Sebut saja misalnya, ormas Islam tertua di Indonesia, bernama Jamiyyatul Khoir. Organisasi yang sudah ada jamaah dan gerakannya sejak 1901 ini diinisiasi oleh anak keturunan Arab, baik kalangan saadat maupun masyayikh, hanya untuk mengentaskan kemiskinan dan menyantuni yatim piatu. Tidak ada gerakan makar kecuali melawan Belanda.
Sarikat Islam (SI, awalnya SDI), juga sama. Ideologi politik SI yang berdiri 1911 bermula dari upaya memperkuat ekspansi dagang umat Islam pribumi untuk menandingi dominasi kekuatan ekonomi yang disokong penjajah Belanda.
Peta ideologi politik Islam yang diterapkan oleh ormas Islam di Indonesia sebelum kemerdeaan RI 1945. |
Muhammadiyah juga sama.
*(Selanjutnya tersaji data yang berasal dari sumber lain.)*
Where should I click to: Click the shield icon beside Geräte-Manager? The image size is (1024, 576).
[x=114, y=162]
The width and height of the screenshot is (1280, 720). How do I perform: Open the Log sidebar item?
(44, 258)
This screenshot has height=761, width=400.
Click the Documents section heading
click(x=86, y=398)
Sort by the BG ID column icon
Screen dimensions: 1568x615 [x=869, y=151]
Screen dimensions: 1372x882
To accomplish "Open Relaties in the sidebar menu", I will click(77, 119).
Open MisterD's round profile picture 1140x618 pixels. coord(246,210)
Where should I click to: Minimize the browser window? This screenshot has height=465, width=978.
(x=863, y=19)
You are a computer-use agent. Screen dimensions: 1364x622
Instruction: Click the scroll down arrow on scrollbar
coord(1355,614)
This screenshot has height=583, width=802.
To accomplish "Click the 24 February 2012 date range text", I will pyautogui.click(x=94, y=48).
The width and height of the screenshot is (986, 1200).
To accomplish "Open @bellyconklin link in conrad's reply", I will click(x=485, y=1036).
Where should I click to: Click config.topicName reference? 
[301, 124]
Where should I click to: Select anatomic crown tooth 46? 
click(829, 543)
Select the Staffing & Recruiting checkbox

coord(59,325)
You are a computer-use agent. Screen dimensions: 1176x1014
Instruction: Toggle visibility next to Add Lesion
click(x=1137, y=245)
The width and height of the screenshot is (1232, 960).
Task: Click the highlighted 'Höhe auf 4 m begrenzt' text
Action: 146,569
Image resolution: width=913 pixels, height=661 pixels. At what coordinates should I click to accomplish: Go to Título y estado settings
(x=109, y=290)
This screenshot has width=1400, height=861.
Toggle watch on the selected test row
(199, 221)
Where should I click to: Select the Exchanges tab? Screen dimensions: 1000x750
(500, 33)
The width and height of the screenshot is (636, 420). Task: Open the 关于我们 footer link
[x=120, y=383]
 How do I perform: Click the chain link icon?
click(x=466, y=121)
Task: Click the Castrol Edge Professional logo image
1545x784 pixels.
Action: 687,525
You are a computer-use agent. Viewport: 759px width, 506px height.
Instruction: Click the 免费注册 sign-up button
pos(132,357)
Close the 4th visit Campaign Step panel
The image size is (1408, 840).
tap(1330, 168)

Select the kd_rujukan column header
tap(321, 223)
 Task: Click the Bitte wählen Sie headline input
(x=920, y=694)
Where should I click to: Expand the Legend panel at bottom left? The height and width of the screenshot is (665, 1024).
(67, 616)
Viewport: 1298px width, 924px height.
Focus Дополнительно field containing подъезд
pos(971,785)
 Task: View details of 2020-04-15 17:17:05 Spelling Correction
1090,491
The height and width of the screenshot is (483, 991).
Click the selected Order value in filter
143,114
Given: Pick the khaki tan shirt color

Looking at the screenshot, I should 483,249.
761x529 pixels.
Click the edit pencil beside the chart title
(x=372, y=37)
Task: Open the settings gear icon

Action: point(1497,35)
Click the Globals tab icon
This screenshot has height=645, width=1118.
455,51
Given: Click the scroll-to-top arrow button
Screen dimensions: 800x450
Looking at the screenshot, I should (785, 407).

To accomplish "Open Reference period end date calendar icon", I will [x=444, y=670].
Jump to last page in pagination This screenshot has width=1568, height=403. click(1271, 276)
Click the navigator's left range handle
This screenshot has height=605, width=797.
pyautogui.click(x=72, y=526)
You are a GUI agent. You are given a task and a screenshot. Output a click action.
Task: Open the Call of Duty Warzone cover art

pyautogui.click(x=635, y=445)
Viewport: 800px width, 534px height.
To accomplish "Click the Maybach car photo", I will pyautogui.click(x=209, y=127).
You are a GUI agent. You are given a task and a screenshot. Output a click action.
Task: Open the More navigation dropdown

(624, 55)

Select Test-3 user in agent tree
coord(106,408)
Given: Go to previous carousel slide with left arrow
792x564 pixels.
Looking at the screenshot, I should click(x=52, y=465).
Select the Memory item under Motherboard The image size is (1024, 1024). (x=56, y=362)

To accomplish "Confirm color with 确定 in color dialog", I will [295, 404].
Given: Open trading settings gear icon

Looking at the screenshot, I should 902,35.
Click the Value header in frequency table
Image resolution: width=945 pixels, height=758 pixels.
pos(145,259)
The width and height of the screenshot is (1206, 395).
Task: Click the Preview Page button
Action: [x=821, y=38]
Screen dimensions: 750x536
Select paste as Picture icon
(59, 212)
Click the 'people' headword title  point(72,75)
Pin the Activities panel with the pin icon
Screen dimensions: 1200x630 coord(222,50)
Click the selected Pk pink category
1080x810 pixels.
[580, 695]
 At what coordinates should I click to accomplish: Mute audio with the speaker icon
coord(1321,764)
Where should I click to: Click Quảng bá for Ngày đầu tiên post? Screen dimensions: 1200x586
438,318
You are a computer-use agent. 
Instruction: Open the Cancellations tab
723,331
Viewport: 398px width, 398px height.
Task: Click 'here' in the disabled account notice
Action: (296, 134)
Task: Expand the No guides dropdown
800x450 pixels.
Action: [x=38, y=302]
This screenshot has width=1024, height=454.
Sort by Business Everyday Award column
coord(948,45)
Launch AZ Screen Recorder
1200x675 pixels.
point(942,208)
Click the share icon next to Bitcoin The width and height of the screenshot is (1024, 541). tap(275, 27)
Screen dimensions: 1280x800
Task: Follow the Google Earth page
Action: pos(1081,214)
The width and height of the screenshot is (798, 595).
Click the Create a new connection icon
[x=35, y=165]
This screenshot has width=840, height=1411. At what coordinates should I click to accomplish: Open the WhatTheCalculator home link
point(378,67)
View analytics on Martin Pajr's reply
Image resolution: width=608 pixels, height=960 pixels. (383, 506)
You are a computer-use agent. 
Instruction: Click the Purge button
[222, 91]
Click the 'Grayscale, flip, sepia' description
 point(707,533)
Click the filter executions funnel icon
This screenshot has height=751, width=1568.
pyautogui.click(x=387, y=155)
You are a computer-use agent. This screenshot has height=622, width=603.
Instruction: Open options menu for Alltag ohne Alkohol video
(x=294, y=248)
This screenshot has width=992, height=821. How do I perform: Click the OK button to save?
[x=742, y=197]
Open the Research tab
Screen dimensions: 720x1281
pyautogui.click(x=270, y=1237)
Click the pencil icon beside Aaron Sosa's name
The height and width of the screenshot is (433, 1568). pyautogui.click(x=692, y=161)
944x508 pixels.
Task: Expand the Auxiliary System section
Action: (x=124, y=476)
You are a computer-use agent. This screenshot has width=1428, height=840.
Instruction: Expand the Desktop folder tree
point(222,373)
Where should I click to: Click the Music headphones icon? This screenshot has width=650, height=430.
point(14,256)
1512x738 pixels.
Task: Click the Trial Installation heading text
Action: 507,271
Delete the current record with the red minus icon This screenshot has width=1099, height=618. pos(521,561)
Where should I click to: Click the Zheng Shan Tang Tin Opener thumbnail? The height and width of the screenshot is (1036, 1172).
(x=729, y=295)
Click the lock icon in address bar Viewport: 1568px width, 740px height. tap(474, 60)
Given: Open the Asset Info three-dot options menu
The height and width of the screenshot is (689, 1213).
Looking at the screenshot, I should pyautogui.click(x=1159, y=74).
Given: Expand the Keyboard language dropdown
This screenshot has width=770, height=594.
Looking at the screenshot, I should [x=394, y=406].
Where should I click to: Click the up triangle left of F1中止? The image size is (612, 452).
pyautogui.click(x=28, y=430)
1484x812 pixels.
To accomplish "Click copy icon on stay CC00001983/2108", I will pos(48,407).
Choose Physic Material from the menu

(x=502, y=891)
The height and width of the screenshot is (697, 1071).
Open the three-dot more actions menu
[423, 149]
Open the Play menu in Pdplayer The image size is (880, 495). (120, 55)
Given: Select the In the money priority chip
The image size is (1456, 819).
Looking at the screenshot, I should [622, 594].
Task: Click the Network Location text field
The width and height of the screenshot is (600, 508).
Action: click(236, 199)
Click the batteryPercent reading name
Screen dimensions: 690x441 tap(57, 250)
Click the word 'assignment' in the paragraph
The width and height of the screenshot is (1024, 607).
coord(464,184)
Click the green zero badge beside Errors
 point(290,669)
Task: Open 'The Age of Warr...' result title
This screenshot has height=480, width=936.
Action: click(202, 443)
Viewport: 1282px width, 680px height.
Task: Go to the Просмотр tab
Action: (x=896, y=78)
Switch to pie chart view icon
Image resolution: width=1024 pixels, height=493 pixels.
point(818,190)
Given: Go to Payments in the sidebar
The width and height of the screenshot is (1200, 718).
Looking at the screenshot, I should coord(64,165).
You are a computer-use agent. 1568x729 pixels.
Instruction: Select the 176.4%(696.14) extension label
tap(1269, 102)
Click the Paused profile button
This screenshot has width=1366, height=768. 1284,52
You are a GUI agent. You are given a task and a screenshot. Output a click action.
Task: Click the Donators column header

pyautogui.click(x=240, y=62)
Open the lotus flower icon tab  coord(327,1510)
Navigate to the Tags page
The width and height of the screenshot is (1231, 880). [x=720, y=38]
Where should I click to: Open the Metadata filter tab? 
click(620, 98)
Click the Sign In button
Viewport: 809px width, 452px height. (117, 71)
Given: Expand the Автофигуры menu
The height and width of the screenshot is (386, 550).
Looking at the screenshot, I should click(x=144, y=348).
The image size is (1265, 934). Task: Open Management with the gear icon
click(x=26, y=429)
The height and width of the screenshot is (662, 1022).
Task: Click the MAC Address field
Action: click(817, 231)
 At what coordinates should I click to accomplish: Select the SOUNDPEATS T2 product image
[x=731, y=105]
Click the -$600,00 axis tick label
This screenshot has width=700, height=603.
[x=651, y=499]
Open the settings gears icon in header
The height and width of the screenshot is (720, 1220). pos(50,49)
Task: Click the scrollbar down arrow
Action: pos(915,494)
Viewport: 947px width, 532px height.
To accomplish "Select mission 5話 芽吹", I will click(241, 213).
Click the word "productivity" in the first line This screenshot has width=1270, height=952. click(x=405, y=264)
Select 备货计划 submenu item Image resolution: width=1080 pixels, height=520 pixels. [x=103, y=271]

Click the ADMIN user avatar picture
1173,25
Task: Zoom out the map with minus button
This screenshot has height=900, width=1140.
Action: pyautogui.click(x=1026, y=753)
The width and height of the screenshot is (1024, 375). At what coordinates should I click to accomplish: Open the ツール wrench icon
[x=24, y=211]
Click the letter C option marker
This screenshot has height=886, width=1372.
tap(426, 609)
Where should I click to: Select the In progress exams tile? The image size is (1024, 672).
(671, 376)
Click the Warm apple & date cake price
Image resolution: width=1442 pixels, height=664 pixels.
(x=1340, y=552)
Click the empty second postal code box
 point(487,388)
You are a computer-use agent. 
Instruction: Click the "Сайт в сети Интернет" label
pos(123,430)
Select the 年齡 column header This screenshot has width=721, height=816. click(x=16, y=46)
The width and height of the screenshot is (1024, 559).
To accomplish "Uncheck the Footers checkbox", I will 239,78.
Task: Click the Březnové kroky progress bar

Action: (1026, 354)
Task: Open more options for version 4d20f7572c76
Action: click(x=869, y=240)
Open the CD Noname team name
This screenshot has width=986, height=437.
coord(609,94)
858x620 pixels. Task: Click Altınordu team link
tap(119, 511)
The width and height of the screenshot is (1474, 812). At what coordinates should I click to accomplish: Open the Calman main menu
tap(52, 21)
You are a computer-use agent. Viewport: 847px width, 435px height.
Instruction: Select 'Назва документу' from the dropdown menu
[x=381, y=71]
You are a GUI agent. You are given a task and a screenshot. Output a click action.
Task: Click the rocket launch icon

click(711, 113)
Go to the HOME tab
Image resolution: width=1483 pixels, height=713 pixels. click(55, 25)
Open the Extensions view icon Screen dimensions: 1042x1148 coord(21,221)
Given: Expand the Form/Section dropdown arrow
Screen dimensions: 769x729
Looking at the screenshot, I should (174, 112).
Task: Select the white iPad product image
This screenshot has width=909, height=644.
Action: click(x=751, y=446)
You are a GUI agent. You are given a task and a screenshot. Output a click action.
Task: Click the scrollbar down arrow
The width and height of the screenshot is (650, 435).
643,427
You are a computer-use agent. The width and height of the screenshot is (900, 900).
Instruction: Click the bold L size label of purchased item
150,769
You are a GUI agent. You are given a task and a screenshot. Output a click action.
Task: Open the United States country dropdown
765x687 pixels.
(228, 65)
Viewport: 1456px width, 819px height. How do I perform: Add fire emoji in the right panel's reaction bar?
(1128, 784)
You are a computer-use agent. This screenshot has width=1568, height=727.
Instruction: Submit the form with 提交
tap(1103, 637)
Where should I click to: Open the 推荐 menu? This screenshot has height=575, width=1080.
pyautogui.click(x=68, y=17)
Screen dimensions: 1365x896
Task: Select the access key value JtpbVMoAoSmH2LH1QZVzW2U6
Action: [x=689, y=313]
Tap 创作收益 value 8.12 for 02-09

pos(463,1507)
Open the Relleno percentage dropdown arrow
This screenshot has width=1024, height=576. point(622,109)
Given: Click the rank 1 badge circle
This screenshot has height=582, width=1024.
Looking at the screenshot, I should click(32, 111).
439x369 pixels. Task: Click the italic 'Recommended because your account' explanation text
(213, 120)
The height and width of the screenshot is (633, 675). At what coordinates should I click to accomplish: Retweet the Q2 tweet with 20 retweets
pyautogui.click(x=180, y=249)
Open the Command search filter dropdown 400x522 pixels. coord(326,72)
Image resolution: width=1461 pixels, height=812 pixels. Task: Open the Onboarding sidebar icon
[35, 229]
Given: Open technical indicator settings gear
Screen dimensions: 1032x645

Persyarikatan yang berdiri tahun 1912 ini juga didirikan dalam rangka meningkatkan kualitas pendidikan dan masyarakat. Wajar hingga kini, gerakan Muhammadiyah pun diakui, hingga memiliki ribuan perguruan tinggi dan rumah sakit.
Tahun 1923, Persatuan Islam (Persis) berdiri dengan misi utamanya melawan bid'ah, takhayul dan khurafat yang kemudian dilawan oleh Nahdlatul Oelama (NO) yang dianggap telah menyimpang dari ajaran ahlussunnah waljama'ah.
NU yang berdiri 1926 pun tidak pernah menyoal bentuk negara Islam untuk negara baru bernama Indonesia yang pada Muktamar ke-11 di Banjarmasin menetapkan bahwa Indonesia Raya adalah negara damai.
Baca: Kegelisahan KH Hasyim Asy'ari Sebelum Mendirikan Nahdlatoel Oelama (NO)
Meski berbeda visi, semua gerakan idelogi politik ormas Islam yang saya sebut di atas tidak pernah secara de jure bersebarangan dengan ideologi negara, Pancasila dan UUD 1945. Hanya ormas-ormas yang muncul belakangan sejak era reformasi saja yang terang-terangan (secara de facto dan de jure), menginginkan kembalinya khilafah, walau ada yang berjuang tipis-tipis atau langsung frontal sekaligus.
Hukum Allah itu luas. Bukan melulu urusan fiqih syariat semata. Bumi ini bulat, lonjong, datar atau globe, itu juga hukum Allah. [badriologi.com]
Keterangan:
Esai ini saya tulis untuk materi "Peta Gerakan Islam di Indonesia" dalam Pelatihan Kader Dasar (PKD) PMII Komisariat Sultan Hadlirin Unisnu Jepara, di Gedung NU Ranting Desa Suwawal Barat, Mlonggo, Jepara, Ahad 16 Juni 2019, pukul 14.38 - 15.20 WIB.